# Pen and Paper

## Given the following decision tree learnt from 20 observation using Shannon entropy, with leaf annotations (#correct/#total)

![Decision Tree](./decision_tree.png)

### 1) Draw the training confusion matrix

$$
\begin{matrix}
 &  &  & True &  & \\
 &  & Positive &  & Negative & \\
 & Positive & 8 &  & 4 & 12\\
Predicted &  &  &  &  & \\
 & Negative & 3 &  & 5 & 8\\
 &  &  &  &  & \\
 &  & 11 &  & 9 & 13
\end{matrix}
$$

### 2) Identify the training F1 after a post-pruning of the given tree under a maximum depth of 1.

$$
\begin{matrix}
 &  &  & True &  & \\
 &  & Positive &  & Negative & \\
 & Positive & 5 &  & 2 & 7\\
Predicted &  &  &  &  & \\
 & Negative & 6 &  & 7 & 13\\
 &  &  &  &  & \\
 &  & 11 &  & 9 & 12
\end{matrix}
$$

In [None]:
P = 5 / 7
R = 5 / 11

F = (1 / 2 * (1 / P + 1 / R)) ** (-1)

F

### 3) Identify two different reasons as to why the left tree path was not further decomposed.
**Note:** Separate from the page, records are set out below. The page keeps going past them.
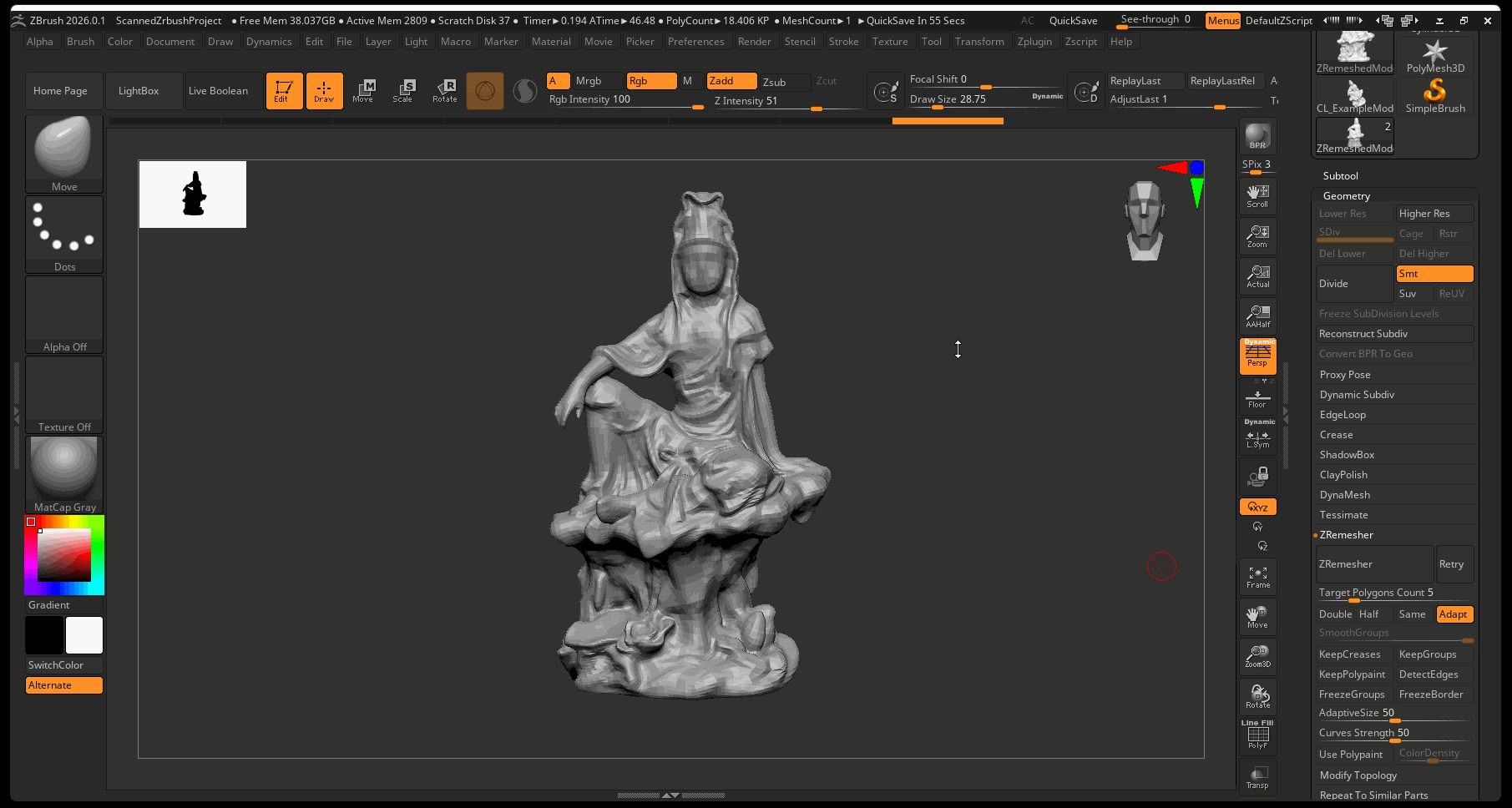Select the Scale transform tool
Viewport: 1512px width, 808px height.
coord(403,91)
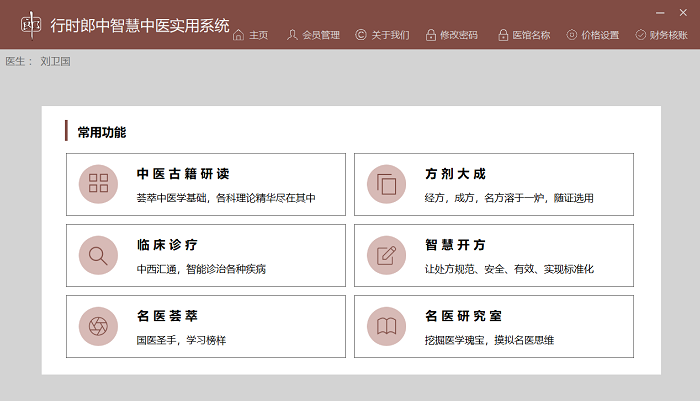Click the home icon beside 主页
Image resolution: width=700 pixels, height=401 pixels.
pyautogui.click(x=238, y=35)
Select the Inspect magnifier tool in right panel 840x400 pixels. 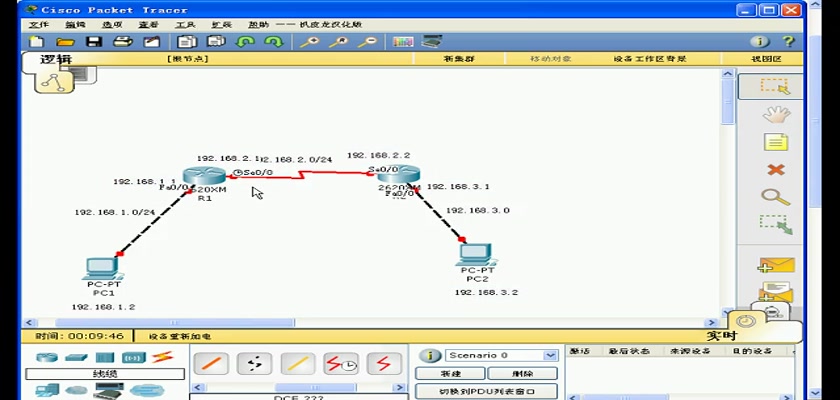coord(775,197)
### 4) Compute the information gain of variable y1

In [None]:
from math import log2

pos_ratio = 11 / 20

neg_ratio = 9 / 20

A_ratio = 7 / 20

B_ratio = 13 / 20

A_Positive_Ratio = 5 / 7

A_Negative_Ratio = 2 / 7

B_Positive_Ratio = 6 / 13

B_Negative_Ratio = 7 / 13

E_y_out = -pos_ratio * log2(pos_ratio) - neg_ratio * log2(neg_ratio)

E_y_out_y1 = A_ratio * (
    -A_Positive_Ratio * log2(A_Positive_Ratio)
    - A_Negative_Ratio * log2(A_Negative_Ratio)
) + B_ratio * (
    -B_Positive_Ratio * log2(B_Positive_Ratio)
    - B_Negative_Ratio * log2(B_Negative_Ratio)
)

IG = E_y_out - E_y_out_y1

IG

# Programming

## Considering the pd_speech.arff dataset available at the homework tab:

### 1

Using sklearn, apply a stratified 70-30 training-testing split with a fixed seed
(random_state=1), and assess in a single plot the training and testing accuracies of a decision tree
with no depth limits (and remaining default behavior) for a varying number of selected features
in {5,10,40,100,250,700}. Feature selection should be performed before decision tree learning
considering the discriminative power of the input variables according to mutual information
criterion (mutual_info_classif).

In [None]:
from operator import itemgetter
import pandas as pd
from scipy.io.arff import loadarff
from sklearn import feature_selection, model_selection, tree, metrics, preprocessing
import numpy as np

# Reading the ARFF file
data = loadarff("data/pd_speech.arff")
df = pd.DataFrame(data[0])
df["class"] = df["class"].str.decode("utf-8")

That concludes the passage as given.